### Dataset records
::::::::::

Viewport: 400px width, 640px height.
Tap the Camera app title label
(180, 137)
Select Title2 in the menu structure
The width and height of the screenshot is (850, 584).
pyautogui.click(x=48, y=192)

::::::::::

### Exercise description
With nothing added or dropped, write out the listing again.

### Exercise response
Viewport: 400px width, 640px height.
Tap the Camera app title label
(180, 137)
Select Title2 in the menu structure
The width and height of the screenshot is (850, 584).
pyautogui.click(x=48, y=192)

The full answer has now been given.